Sunday, January 22, 2012

How to die well



I hope this doesn't seem too morbid. I know a young woman who is about to die of a terrible aggressive cancer. She is much on my mind which reminded me of all the wise things I've heard from people close to death, also from the living teachers who are/were damn smart about these things.

One of my great teachers taught that if possible, leave your body through the crown chakra at the top of your head. In that way, she said, we can take our wisdom with us. Sometimes of course it's not possible. In sudden deaths there's not time to organize our thoughts around an exit strategy.

Another great teacher of a friend here in DC said, shortly before she died, to stop often in life, ".. just stop whatever you're doing," she said. "Smile and wave at whatever is in front of you. If you do, when your life passes before your eyes at death, you'll see yourself waving from many different eras." Ha. It's funny, like a bunch of postcards. But it's also a cheerful call to mindfulness, helps me remember to be here now, and that I won't always be here now. She was a great teacher.

Watching the feet of people near death is really interesting. They often move as if swimming or floating, sometimes it looks like they're pushing off, as if from the bottom of a pool. One man, just as he was dying from AIDS back in the 1990s, told his partner a secret. He said, "I'm not supposed to tell you this, but ... when the square becomes a circle, you can pass right through."

Intriguing, yet utterly mysterious to the living. A woman who was about to die told me, "They all know you." Twenty minutes later she slipped behind the veil, so I guess I'll never know what she meant. I think in those moments just before death, many things become clear.

- What the task asks: In the post about dying well, through what part of the body did one teacher advise leaving it, if possible? The entries have nothing to do with the post about dying well.

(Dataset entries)
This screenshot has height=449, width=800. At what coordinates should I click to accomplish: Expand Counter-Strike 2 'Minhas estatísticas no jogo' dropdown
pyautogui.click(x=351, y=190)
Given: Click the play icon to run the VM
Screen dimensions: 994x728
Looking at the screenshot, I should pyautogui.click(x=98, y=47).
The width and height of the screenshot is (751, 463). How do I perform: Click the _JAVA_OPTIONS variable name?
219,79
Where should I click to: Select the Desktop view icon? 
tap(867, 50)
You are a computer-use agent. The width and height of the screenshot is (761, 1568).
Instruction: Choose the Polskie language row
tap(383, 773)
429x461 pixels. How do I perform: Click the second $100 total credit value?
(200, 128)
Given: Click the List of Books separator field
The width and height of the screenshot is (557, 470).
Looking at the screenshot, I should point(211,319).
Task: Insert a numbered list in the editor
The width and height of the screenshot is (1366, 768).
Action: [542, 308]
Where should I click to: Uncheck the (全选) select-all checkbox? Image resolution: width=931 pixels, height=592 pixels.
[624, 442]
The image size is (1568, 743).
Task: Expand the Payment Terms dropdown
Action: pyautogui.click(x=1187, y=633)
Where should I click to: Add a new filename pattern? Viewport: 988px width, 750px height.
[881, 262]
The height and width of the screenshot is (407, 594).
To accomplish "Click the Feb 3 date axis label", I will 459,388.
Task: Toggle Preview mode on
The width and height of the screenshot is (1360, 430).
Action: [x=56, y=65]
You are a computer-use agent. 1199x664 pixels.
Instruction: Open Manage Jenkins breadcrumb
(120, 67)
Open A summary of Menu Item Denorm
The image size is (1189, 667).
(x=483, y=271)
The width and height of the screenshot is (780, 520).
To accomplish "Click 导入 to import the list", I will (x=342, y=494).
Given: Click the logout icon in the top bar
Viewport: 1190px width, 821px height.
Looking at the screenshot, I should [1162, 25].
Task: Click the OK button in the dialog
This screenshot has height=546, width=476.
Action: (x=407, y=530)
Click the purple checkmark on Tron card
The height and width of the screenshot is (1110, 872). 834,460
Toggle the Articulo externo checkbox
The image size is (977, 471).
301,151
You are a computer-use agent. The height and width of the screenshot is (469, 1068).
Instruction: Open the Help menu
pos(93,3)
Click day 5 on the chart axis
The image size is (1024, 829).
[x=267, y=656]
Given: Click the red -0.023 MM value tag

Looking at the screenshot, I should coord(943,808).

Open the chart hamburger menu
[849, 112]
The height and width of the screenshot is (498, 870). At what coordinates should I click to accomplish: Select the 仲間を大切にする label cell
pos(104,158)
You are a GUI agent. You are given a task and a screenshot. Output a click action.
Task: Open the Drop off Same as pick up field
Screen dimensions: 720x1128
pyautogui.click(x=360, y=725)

- Written reply: Through the crown chakra at the top of the head.